> [Records]
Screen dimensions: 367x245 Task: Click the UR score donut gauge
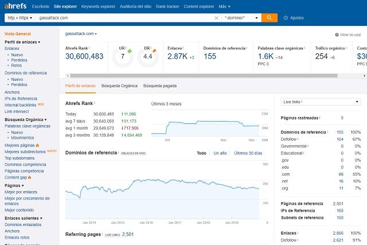122,57
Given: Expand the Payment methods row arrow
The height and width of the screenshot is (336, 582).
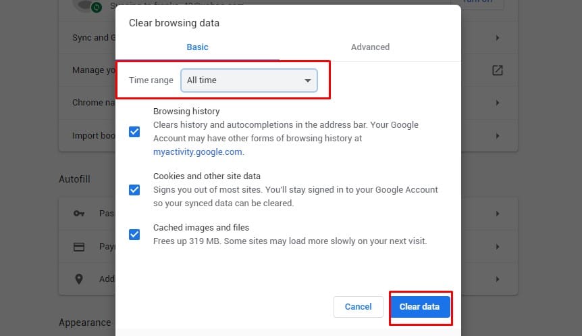Looking at the screenshot, I should (x=498, y=247).
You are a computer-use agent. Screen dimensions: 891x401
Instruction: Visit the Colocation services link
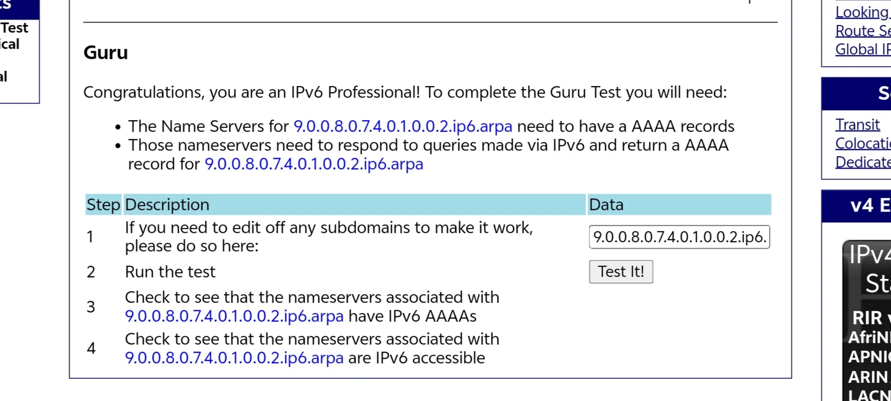[863, 144]
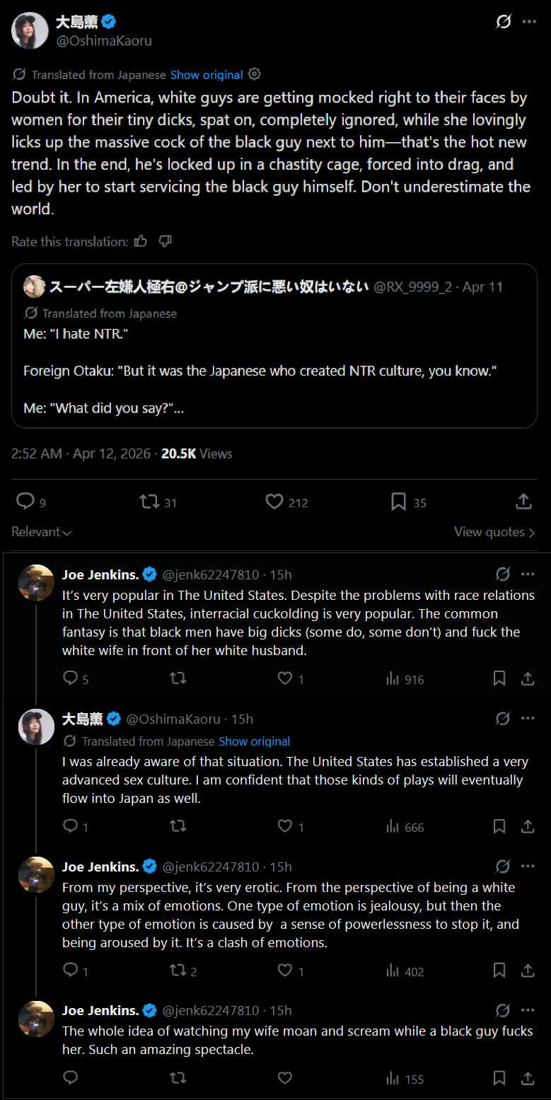Screen dimensions: 551x1100
Task: Share the last reply with 155 views
Action: point(528,1078)
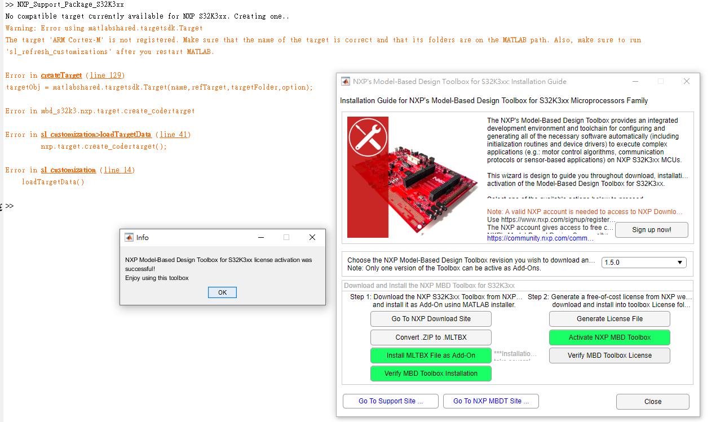Open the Go To Support Site button
The image size is (716, 422).
(x=390, y=401)
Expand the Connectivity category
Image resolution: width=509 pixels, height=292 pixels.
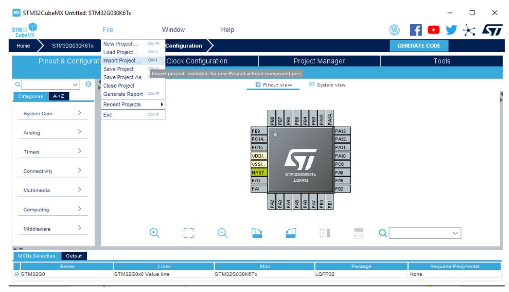coord(51,171)
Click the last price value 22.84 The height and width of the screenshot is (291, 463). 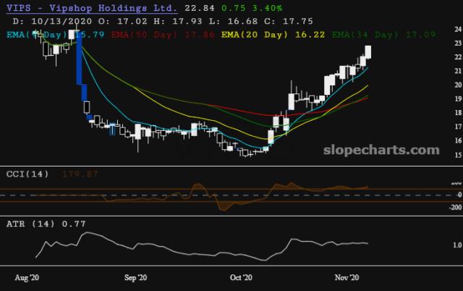[x=199, y=7]
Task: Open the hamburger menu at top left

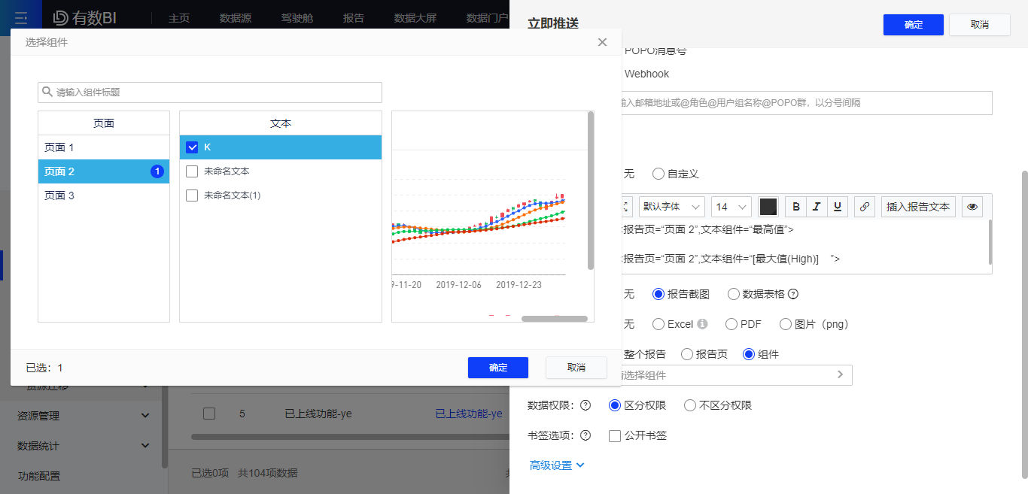Action: pos(20,17)
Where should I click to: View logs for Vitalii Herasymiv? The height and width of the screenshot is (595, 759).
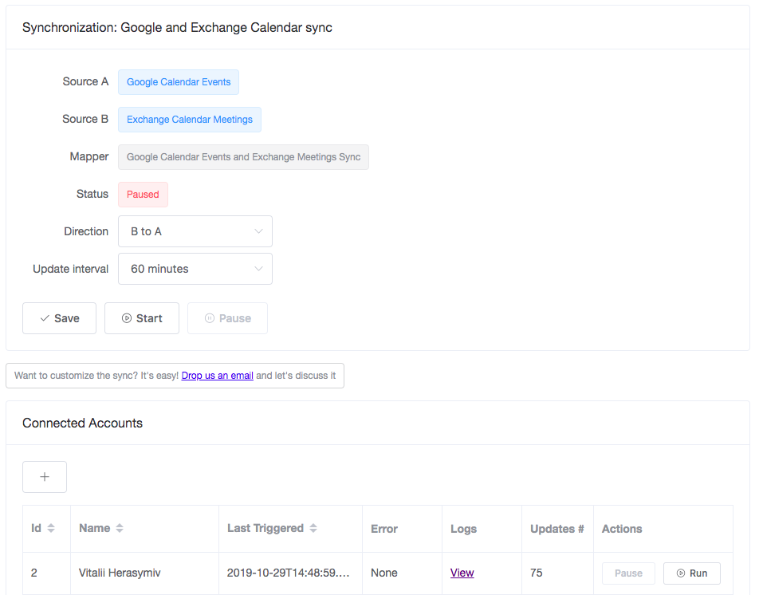pos(462,573)
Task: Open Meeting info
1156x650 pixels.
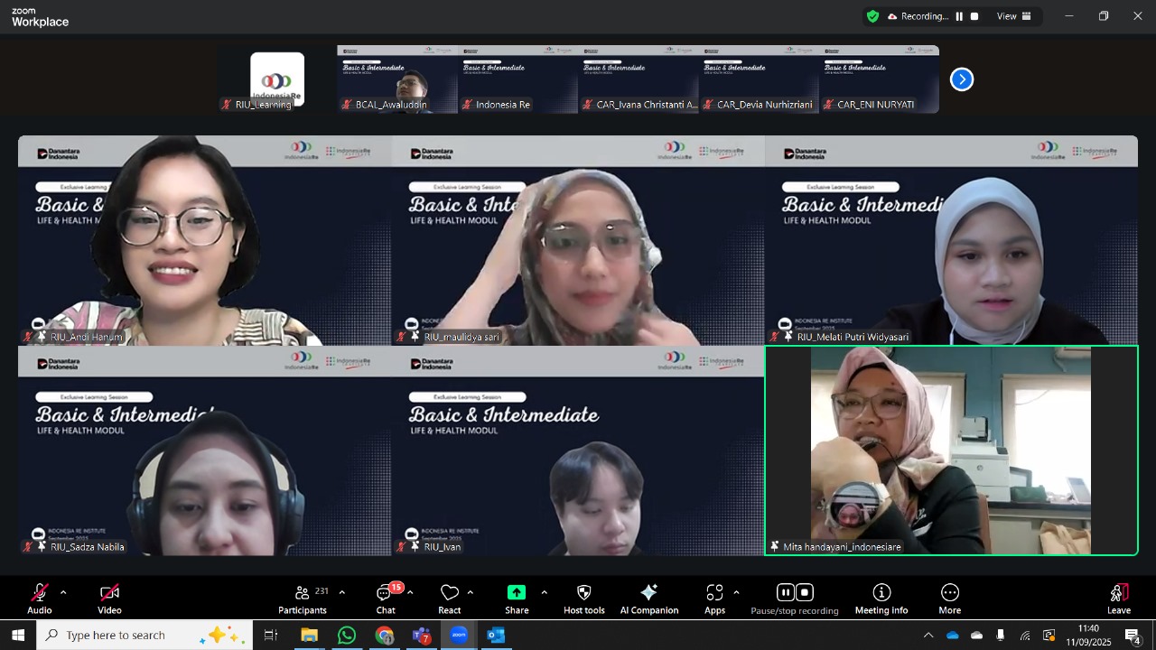Action: 881,599
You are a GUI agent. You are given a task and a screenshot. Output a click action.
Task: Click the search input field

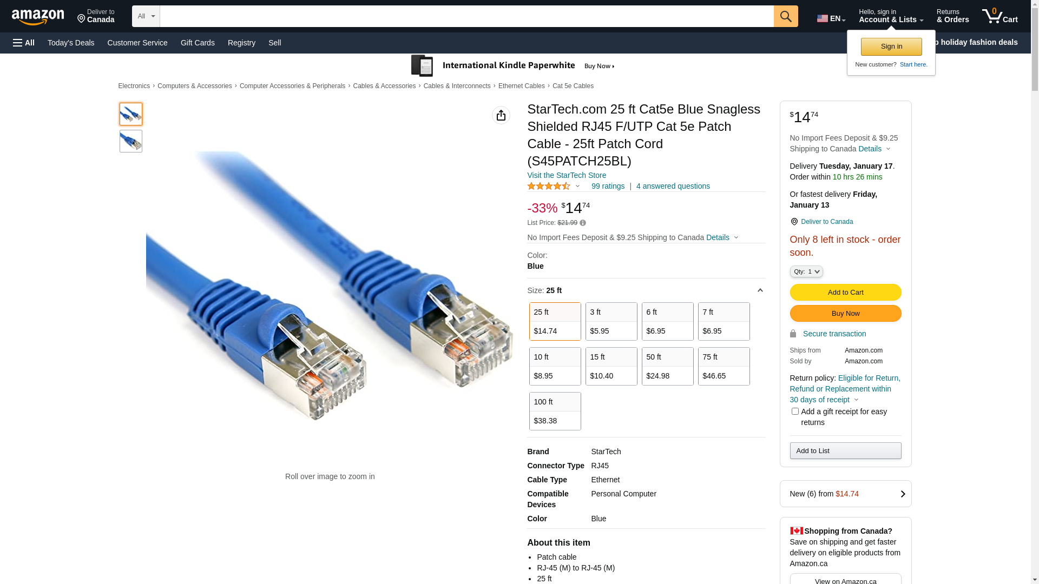(x=466, y=16)
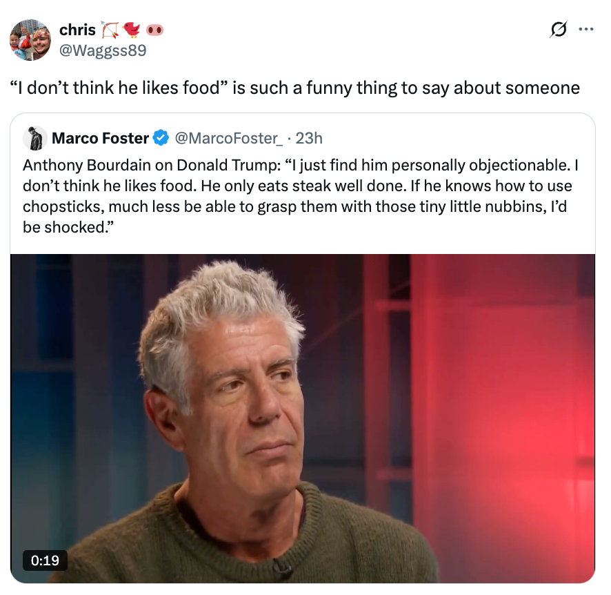Click the three-dot more options icon
The image size is (611, 595).
click(x=587, y=28)
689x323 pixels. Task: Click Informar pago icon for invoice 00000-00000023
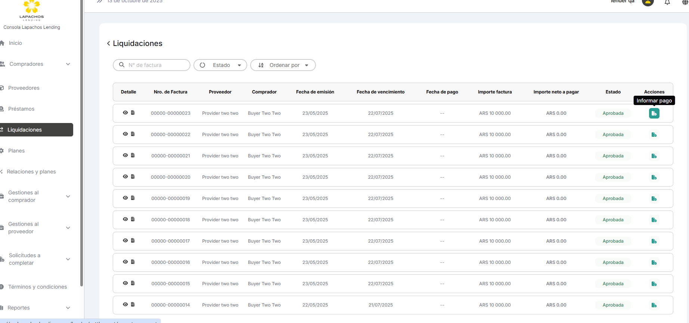[654, 113]
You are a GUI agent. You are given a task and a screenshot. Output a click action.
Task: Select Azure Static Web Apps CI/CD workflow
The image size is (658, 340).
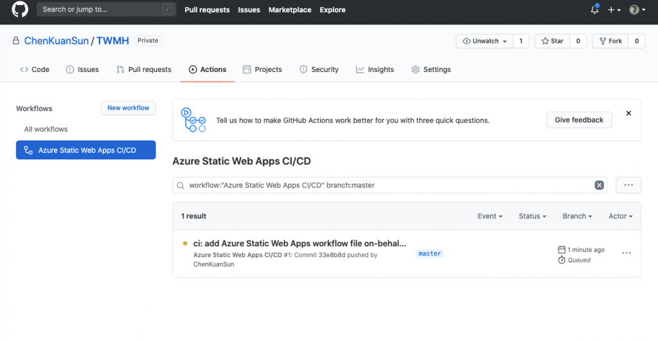pos(85,150)
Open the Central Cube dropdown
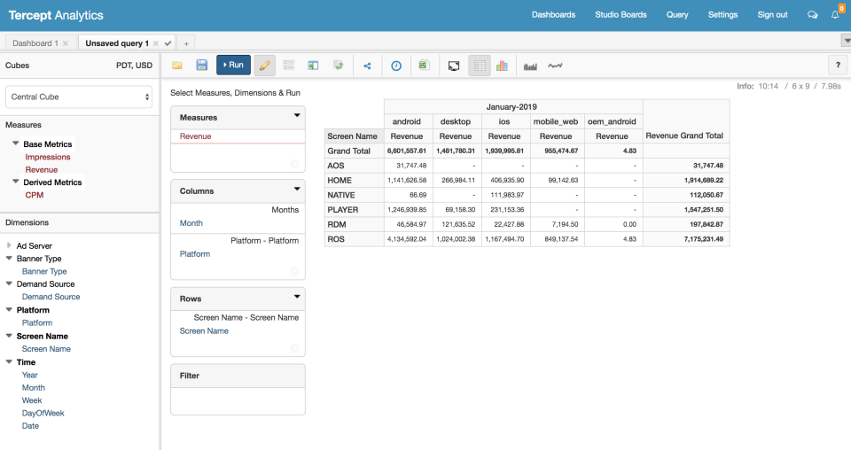Viewport: 851px width, 450px height. pos(79,97)
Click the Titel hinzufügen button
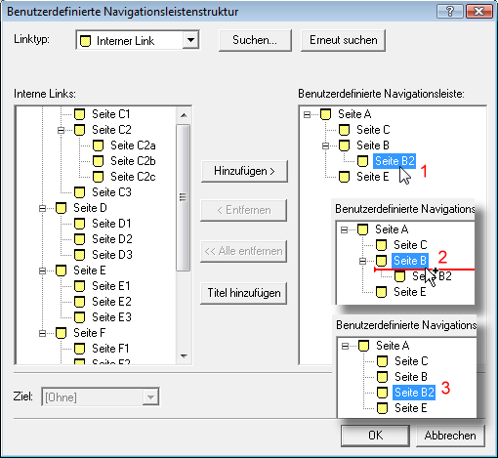 tap(244, 293)
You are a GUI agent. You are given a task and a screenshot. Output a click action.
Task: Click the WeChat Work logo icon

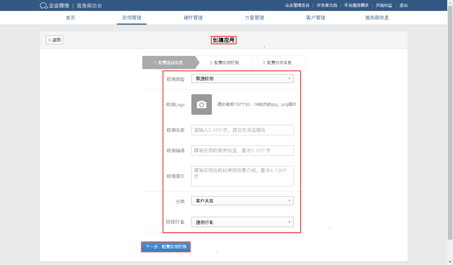click(x=44, y=5)
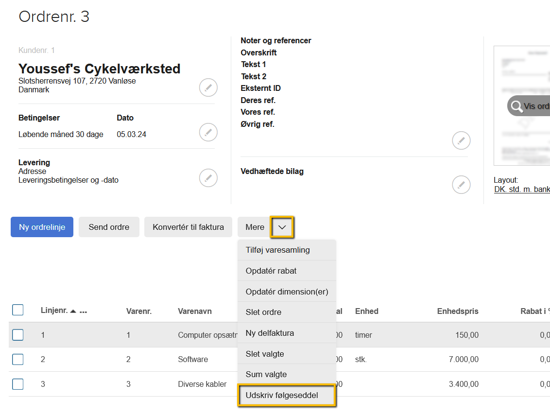Collapse the Mere dropdown arrow
Viewport: 550px width, 416px height.
[282, 227]
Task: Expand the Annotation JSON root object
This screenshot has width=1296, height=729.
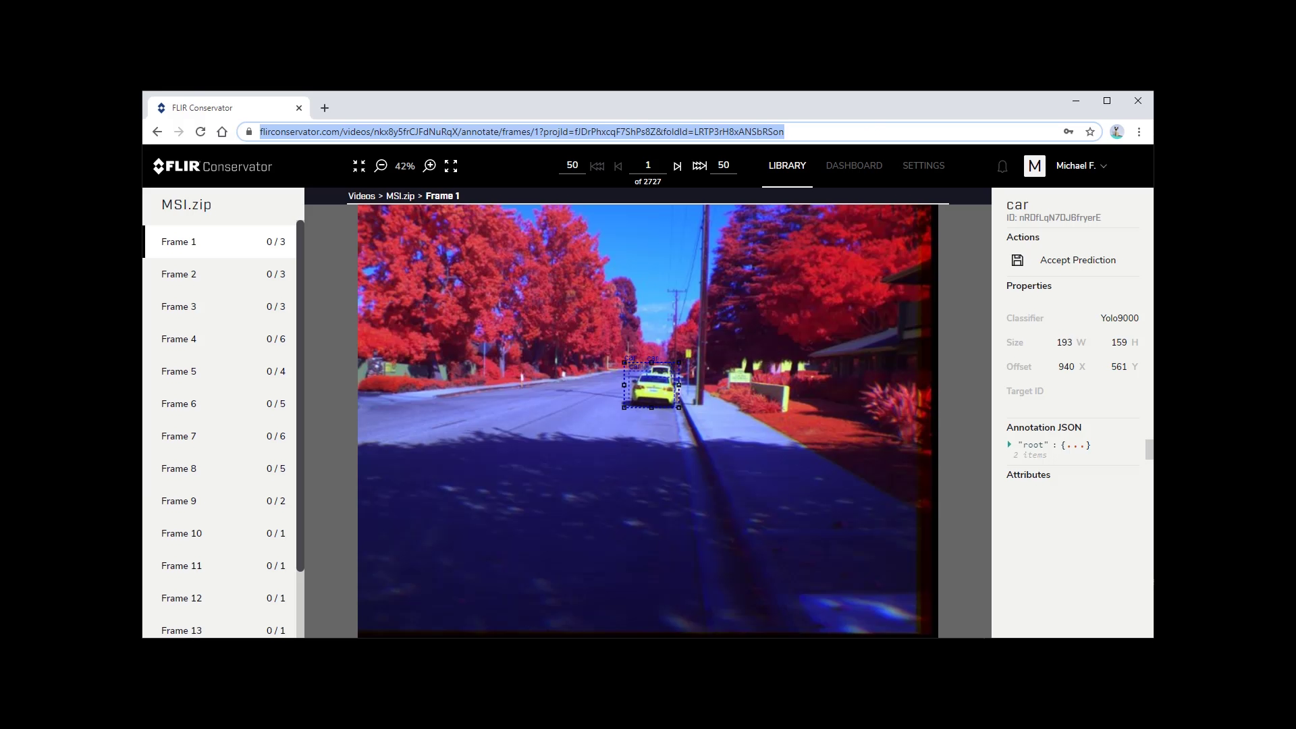Action: pos(1008,444)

> [What to do] Pictures excluded, return exactly the lines from the one with "The image size is (658, 340)." through the final line of the entries above, both included.

> [Solution to this problem]
The image size is (658, 340).
pos(85,150)
Open the Central Cube dropdown
Viewport: 851px width, 450px height. pos(79,97)
Click the Titel hinzufügen button
 tap(244, 293)
You are a GUI agent. You are given a task and a screenshot. Output a click action.
Task: Click the WeChat Work logo icon

click(x=44, y=5)
Collapse the Mere dropdown arrow
Viewport: 550px width, 416px height.
[282, 227]
Task: Expand the Annotation JSON root object
This screenshot has width=1296, height=729.
Action: pos(1008,444)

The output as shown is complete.